Tony Blair famously remarked in A Journey that PMQs were the most nerve-racking part of being Prime Minister, and that he still gets nervous every Wednesday in anticipation. That such a capable politician and debater as Blair should say that about PMQs demonstrates how difficult they are to navigate, and how hard they are to 'win'.

Thursday, 2 September 2010

Some choice quotes from Marr/Blair

Foxhunting is "more complicated than a bunch of toffs running around chasing foxes". "I reproach myself" for not "getting" the countryside.

"The big lesson that I learnt in that first term was that, actually, today's politics is a lot more to do with structural change, project management, and delivery, than it is to do with ideological fixations, left versus right or the notion that you can, by edict from government, change things."

"I had far more trouble with union leaders demanding something back than I ever did with donors."

"Even though people lost faith with me at certain points, I actually never lost faith with the British people."

"Creative ambiguity was our friend" in N.Ireland.

"I would never... allow Iran to attain nuclear weapons capability." "I think we've got to be prepared to confront them, if necessarily militarily."

On Iraq: "I take responsibility for it but I can't regret the decision [to go to war]."

"The state has to come in to stabilise the economy, but it's not the state or government that's going to bring us back to high levels of growth."

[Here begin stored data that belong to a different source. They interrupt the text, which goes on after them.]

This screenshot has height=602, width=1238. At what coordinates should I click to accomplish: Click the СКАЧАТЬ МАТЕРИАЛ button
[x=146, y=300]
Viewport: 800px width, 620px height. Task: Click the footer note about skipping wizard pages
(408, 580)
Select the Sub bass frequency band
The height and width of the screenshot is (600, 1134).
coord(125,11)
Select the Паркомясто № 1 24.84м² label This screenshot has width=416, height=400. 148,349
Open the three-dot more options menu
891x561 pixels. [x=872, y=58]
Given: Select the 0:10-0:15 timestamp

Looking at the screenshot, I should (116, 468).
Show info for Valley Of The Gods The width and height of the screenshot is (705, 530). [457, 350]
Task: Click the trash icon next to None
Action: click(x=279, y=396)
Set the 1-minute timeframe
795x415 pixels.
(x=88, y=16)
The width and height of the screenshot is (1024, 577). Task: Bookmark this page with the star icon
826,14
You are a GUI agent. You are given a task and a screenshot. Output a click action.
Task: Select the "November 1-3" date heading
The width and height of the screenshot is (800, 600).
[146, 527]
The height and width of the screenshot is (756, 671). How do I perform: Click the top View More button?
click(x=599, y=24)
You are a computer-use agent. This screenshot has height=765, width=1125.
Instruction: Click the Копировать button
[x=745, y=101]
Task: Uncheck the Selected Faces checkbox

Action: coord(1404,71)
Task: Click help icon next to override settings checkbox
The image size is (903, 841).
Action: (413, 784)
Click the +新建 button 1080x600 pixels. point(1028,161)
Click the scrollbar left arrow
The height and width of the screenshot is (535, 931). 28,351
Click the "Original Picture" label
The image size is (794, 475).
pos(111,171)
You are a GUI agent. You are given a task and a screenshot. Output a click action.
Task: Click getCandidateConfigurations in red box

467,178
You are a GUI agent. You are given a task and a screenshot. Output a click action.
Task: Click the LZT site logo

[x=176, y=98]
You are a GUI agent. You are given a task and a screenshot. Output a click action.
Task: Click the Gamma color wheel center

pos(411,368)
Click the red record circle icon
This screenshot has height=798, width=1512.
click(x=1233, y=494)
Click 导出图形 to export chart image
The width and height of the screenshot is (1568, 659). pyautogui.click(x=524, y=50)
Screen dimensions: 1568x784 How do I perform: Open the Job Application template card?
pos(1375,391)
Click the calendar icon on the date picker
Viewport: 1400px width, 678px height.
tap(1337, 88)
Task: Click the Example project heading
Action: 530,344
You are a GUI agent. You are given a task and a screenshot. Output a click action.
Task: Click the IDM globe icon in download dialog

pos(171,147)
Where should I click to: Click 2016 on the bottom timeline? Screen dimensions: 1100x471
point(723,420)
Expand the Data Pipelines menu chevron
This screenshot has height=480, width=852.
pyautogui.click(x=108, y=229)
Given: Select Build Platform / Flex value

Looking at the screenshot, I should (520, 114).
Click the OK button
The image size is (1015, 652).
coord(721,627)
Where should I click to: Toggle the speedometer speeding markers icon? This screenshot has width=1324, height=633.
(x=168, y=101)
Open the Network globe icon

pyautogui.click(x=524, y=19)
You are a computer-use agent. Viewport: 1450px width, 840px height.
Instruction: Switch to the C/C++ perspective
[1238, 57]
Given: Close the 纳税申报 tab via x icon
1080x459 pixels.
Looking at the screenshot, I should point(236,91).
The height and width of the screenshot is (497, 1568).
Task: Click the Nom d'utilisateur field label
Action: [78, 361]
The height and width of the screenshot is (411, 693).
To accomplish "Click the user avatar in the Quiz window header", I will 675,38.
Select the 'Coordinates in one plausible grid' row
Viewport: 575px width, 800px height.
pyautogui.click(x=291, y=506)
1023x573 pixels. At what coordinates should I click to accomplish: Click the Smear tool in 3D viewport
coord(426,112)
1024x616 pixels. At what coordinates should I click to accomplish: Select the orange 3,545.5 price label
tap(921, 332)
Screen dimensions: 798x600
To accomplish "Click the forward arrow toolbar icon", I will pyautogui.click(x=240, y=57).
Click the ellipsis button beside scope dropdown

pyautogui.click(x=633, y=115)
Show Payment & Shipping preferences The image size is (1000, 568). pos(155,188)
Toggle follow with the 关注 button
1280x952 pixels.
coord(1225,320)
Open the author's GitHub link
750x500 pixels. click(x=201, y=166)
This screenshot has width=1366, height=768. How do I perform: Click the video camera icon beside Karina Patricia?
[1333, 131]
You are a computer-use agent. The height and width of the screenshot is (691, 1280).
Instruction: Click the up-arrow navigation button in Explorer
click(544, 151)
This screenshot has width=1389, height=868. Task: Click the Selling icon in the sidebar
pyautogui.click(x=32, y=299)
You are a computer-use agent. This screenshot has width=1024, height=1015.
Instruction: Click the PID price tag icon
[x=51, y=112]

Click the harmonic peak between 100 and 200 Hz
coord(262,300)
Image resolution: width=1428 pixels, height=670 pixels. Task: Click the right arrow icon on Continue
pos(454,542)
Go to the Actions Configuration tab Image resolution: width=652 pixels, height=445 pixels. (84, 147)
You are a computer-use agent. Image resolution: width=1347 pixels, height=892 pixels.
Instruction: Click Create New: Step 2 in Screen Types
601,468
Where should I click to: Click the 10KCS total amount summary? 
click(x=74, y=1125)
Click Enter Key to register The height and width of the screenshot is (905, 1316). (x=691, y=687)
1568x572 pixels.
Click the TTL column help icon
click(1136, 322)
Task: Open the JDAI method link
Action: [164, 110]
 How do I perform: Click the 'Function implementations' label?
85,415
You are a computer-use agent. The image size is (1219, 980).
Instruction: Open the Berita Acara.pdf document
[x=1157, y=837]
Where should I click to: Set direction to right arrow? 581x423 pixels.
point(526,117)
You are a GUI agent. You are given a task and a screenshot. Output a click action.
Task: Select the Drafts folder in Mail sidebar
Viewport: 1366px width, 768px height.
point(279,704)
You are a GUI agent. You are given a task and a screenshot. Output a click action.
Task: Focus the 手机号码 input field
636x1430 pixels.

"I'm not a conservative, I'm a progressive."

"It's not about right and left, it's about right and wrong."

"Whoever is elected leader, even if it's Diane, they'll have my 100 per cent support."

"The people who do the blogs and whatever and come on the protests, it's not the whole of people."

The quotes are very interesting, but as the arguments around them all are old and tired I will leave them here without comment.

Labour 'leadership' contest

Viewers were offered the choice last night between the future and the past. Not by any of the 'leadership' candidates, but by BBC and Channel 4, who respectively ran Marr's interview of Blair and a 5-way debate, at 7pm. It was a bit of a false choice to be honest, as you can happily watch and re-watch them both on the internet.

I did a poll (which you can find here) and the results are opposite. I am shocked that it thinks I agree with Balls so much. Going to go upstairs now and take a long hard look at myself in the mirror. Hopefully it won't break...

More seriously (not that the campaign is particularly serious) I thought that David Miliband was the star performer last night. His body language was better, and he has a natural authority when he talks. His policies are also much saner. He also didn't bicker as much as the others, which was a pretty lame sight - I know they have to get their points across but if they all talk at once they all look petty.

I felt sorry for Andy Burnham though, because he was side on to the camera, which did him a great disservice. I don't know how the seating arrangement was decided, but it favoured Balls and the Milibands, as they were face on to the camera.

Wednesday, 1 September 2010

Crap wordplay

New Liebour
Tony Bliar
EUSSR
$ky TV
Londonistan

I keep seeing these on newspaper comments. It's partly my own fault for reading newspaper comment sections but surely I can't be alone in thinking these are pathetic?! Oh bravo, you got the word LIE into Labour because you don't like the war in Iraq. You're a hero. EUSSR?! Honestly, are people really comparing the role of the EU with the iron rule of the Communists during the cold war? Shock, horror, London has immigrants! aaaaaaah!! Whatever shall we do?! Come up with a witty pun by putting 'istan' on the end of London? Yeah, now I feel better.

TB phones home!

I'm looking forward to seeing the 'leadership' contenders on C4 news tonight, it's going to be a jolly affair I'm sure. Especially with Tony Blair's autobiography out today! I only hope it's as good as Mandelson's.

Possibly the saddest thing I've seen today was on the Guardian website, where poor Andrew Sparrow is blogging live as he reads A Journey. I worry about the Guardian sometimes, and I'm not really sure they have the cash to just pay people to do this.

They paid THREE journalists to blog about the last day of the transfer window yesterday, and all they managed to do was prattle on about how much hype Sky were putting into their coverage.